Als würde dies am Originaltext Stück für Stück bewiesen werden, sind auch lediglich die Szenen eingebracht worden, welche das Thema Manipulation behandeln. So spielt Mephisto beispielsweise in der ersten Studierzimmer-Szene den leicht zu bannenden Teufel und macht sich damit weitaus machtloser, als er eigentlich ist, nur um Faust ein Überlegensheitsgefühl zu geben. Dies soll den frustrierten und tief in einer Wissenskrise steckenden Gelehrten leichtsinning machen und ihn für die darauffolgende Wette sensibilisieren.
Um das Geschehen zu veranschaulichen, tritt Voigt immer wieder aus seiner Rolle und erklärt als Teufelslehrer Mephistos Strategie. Auch wird zu aktuellen Manipulationsmöglichkeiten Stellung genommen. Smartphones bezeichnet der Teufelslehrer als „Meilensteine der Manipulation“ und lobt ihre verführenden Eigenschaften.
Interaktives Theater
Um die Aufmerksamkeit des Publikums während des gesamten Stückes aufrecht zu erhalten, was sich bei Goethe-müden Jugendlichen wohl als alles andere als leicht gestaltet, wird an passenden Stellen das Publikum immer wieder aktiv mit ins Geschehen eingebunden. Es werden auf amüsante Weise Fragen gestellt und kleine Rollen verteilt, sodass jeder am Ende doch etwas besorgt war, drangenommen zu werden. Geschickt eingesetzt nahm die Komik nie Überhand, sondern konnte den Bogen zwischen Belustigung und Aufmerksamkeit spannen, sodass es der vermittelten Botschaft dienlich war.

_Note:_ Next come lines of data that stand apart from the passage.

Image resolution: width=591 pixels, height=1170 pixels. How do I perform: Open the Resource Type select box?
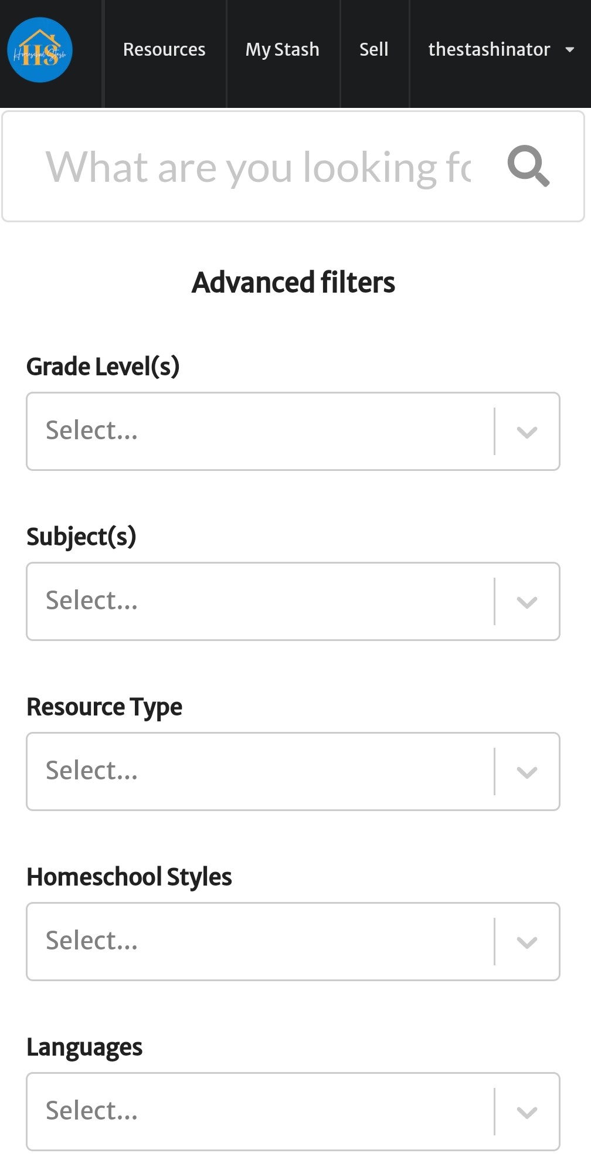[x=293, y=771]
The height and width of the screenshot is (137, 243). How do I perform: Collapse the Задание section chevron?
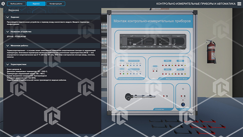click(x=8, y=17)
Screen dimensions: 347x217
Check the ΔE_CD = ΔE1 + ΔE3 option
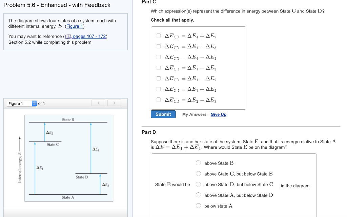coord(158,46)
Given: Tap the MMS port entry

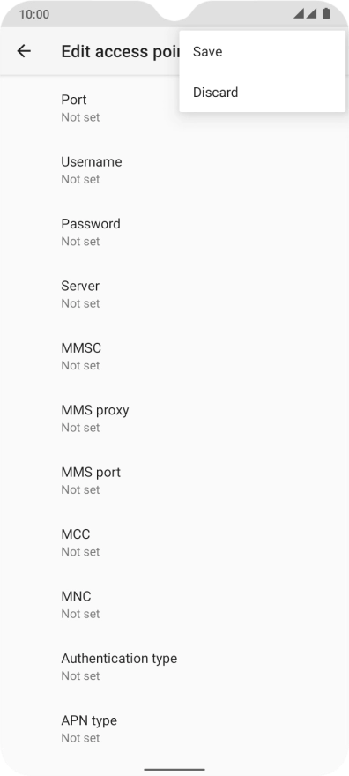Looking at the screenshot, I should point(175,481).
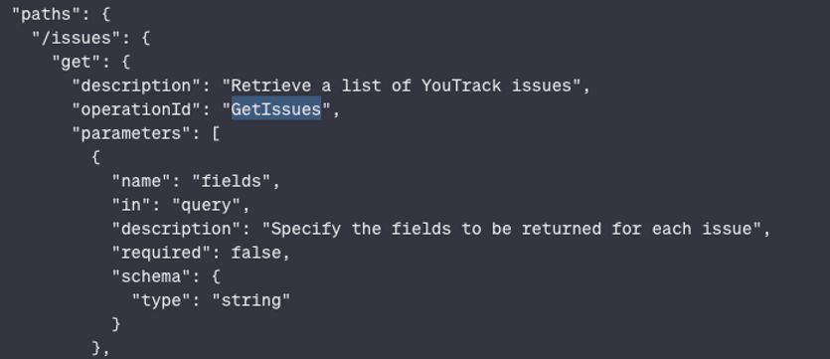Click the highlighted GetIssues text
The image size is (830, 359).
coord(276,109)
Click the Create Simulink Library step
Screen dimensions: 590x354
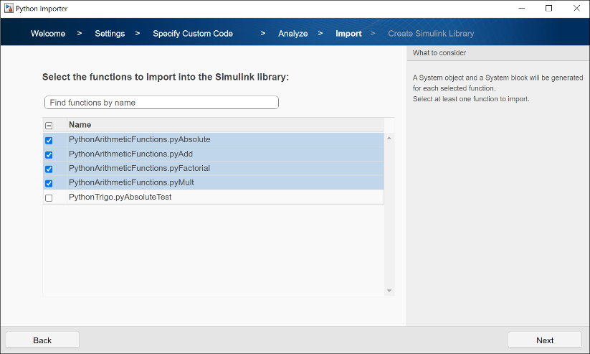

Ein weiterer Aspekt, der die Angemessenheit dieser Inszenierung beweist, ist die Verständlichkeit der Handlung. Obwohl in allen ursprünglichen Szenen der Originaltext beibehalten wurde, welcher nicht immer leicht zu verstehen ist, konnte man ohne Mühe folgen. Das liegt vor allem an der herausragenden schauspielerischen Leistung Ekkehart Voigts. 90 Minuten mit beeindruckender Inbrust „Faust“-Originaltexte wiederzugeben, während zwischen den verschiedenen Figuren hin und her gewechselt wird, zeugt von höchster Variationsfähigkeit, Flexibilität und Schauspielkunst. Als Zuhörer vergaß man beinahe, dass das gesamte Stück nur von einer Person inszeniert wurde.
Und was hat uns diese zehntausendste „Faust“ Inszenierung nun gelehrt?
In der einstündigen Nachbesprechung zeigte sich uns Herr Voigt noch einmal von einer ganz anderen Seite. Als würde er ein Kostüm abstreifen, sahen wir auf einmal den Künstler, der hinter dem etwas durchgeknallten Faust, dem gruseligen Teufel, dem unschuldigen Gretchen und der leicht zu verführenden Nachbarin Marthe steckte.
Herr Voigt erzählte uns, wie er auf Faust kam, wie man es schafft, soviel Text auswending zulernen, und was man bei einem Blackout auf der Bühne macht. Er brachte uns somit nicht nur Goethes Drama näher, sondern gab uns auch noch den ein oder anderen Ratschlag fürs Leben mit. Voigt kritisierte Goethes veraltetes Frauenbild und erklärte, dass unser Unwohlsein, ausgelöst durch unfreiwillige Interaktionen, gewollt war und auf kritische Weise zeigen sollte, wie das System Schule funktioniert- nämlich durch Autorität und Druck.
Schließlich riet er uns allen noch eins: nicht zu vergessen, dass wir selber Schöpfer unseres Lebens sind. Wir haben immer die Wahl, unser Leben so zu gestalten, wie es uns am glücklichsten macht, ganz unabhängig von sozialen Normen!
Abschließend lässt sich sagen, dass Voigts „Faust“ Inszenierung uns allen die Vielschichtigkeit und Aktualität des Dramas vor Augen führte und mit dem überaus relevanten Thema der Manipulation klar verständlich, unterhaltsam und im höchsten Maße adequat „Faust“ unter einem neuen Aspekt beleuchtete, der auch dieser zehntausendsten Inszenierung ihre Daseinsberechtigung gibt.